*Activity*. All of the entries below need to be repeated exactly.

*Stored records*.
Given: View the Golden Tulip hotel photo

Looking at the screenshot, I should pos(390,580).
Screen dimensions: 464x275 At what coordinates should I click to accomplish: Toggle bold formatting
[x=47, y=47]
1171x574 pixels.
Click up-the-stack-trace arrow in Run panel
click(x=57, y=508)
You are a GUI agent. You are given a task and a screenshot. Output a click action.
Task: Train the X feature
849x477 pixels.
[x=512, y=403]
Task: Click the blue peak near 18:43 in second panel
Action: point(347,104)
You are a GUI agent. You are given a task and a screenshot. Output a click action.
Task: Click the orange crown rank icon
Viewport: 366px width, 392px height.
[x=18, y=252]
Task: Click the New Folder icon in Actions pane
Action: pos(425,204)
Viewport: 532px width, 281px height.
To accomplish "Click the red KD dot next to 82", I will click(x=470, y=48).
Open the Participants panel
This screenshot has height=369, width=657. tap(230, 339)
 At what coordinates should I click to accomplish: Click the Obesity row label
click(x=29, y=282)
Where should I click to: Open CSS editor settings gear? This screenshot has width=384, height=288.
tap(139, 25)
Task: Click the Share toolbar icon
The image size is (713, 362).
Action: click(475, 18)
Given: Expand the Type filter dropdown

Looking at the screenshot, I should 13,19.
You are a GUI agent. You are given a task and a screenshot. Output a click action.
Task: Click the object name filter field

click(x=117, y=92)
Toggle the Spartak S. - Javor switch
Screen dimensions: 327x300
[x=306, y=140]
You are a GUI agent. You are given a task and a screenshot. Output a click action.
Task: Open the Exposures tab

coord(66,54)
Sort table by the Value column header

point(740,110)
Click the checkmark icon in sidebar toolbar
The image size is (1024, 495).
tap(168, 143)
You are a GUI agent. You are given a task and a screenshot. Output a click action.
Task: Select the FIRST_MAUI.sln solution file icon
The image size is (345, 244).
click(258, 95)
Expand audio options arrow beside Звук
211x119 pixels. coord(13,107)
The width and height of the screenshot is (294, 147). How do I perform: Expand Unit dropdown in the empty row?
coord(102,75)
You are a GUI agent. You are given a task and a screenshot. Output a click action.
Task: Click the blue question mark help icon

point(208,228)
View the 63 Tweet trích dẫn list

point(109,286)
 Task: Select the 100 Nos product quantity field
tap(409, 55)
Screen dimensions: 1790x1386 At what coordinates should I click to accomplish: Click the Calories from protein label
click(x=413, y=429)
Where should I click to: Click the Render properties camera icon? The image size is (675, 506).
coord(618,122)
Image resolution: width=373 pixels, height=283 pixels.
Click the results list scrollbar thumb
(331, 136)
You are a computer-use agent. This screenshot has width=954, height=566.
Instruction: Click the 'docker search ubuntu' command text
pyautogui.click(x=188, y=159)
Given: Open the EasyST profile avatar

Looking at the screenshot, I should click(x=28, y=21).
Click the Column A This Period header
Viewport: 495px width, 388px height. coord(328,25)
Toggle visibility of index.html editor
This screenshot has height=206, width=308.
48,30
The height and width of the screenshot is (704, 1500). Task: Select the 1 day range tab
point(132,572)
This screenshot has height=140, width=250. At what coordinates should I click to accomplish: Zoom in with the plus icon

*Answer space*.
Given: View the Golden Tulip hotel photo

Looking at the screenshot, I should pos(390,580).
Screen dimensions: 464x275 At what coordinates should I click to accomplish: Toggle bold formatting
[x=47, y=47]
1171x574 pixels.
Click up-the-stack-trace arrow in Run panel
click(x=57, y=508)
You are a GUI agent. You are given a task and a screenshot. Output a click action.
Task: Train the X feature
849x477 pixels.
[x=512, y=403]
Task: Click the blue peak near 18:43 in second panel
Action: point(347,104)
You are a GUI agent. You are given a task and a screenshot. Output a click action.
Task: Click the orange crown rank icon
Viewport: 366px width, 392px height.
[x=18, y=252]
Task: Click the New Folder icon in Actions pane
Action: pos(425,204)
Viewport: 532px width, 281px height.
To accomplish "Click the red KD dot next to 82", I will click(x=470, y=48).
Open the Participants panel
This screenshot has height=369, width=657. tap(230, 339)
 At what coordinates should I click to accomplish: Click the Obesity row label
click(x=29, y=282)
Where should I click to: Open CSS editor settings gear? This screenshot has width=384, height=288.
tap(139, 25)
Task: Click the Share toolbar icon
The image size is (713, 362).
Action: click(475, 18)
Given: Expand the Type filter dropdown

Looking at the screenshot, I should 13,19.
You are a GUI agent. You are given a task and a screenshot. Output a click action.
Task: Click the object name filter field

click(x=117, y=92)
Toggle the Spartak S. - Javor switch
Screen dimensions: 327x300
[x=306, y=140]
You are a GUI agent. You are given a task and a screenshot. Output a click action.
Task: Open the Exposures tab

coord(66,54)
Sort table by the Value column header

point(740,110)
Click the checkmark icon in sidebar toolbar
The image size is (1024, 495).
tap(168, 143)
You are a GUI agent. You are given a task and a screenshot. Output a click action.
Task: Select the FIRST_MAUI.sln solution file icon
The image size is (345, 244).
click(258, 95)
Expand audio options arrow beside Звук
211x119 pixels. coord(13,107)
The width and height of the screenshot is (294, 147). How do I perform: Expand Unit dropdown in the empty row?
coord(102,75)
You are a GUI agent. You are given a task and a screenshot. Output a click action.
Task: Click the blue question mark help icon

point(208,228)
View the 63 Tweet trích dẫn list

point(109,286)
 Task: Select the 100 Nos product quantity field
tap(409, 55)
Screen dimensions: 1790x1386 At what coordinates should I click to accomplish: Click the Calories from protein label
click(x=413, y=429)
Where should I click to: Click the Render properties camera icon? The image size is (675, 506).
coord(618,122)
Image resolution: width=373 pixels, height=283 pixels.
Click the results list scrollbar thumb
(331, 136)
You are a computer-use agent. This screenshot has width=954, height=566.
Instruction: Click the 'docker search ubuntu' command text
pyautogui.click(x=188, y=159)
Given: Open the EasyST profile avatar

Looking at the screenshot, I should click(x=28, y=21).
Click the Column A This Period header
Viewport: 495px width, 388px height. coord(328,25)
Toggle visibility of index.html editor
This screenshot has height=206, width=308.
48,30
The height and width of the screenshot is (704, 1500). Task: Select the 1 day range tab
point(132,572)
This screenshot has height=140, width=250. At what coordinates should I click to accomplish: Zoom in with the plus icon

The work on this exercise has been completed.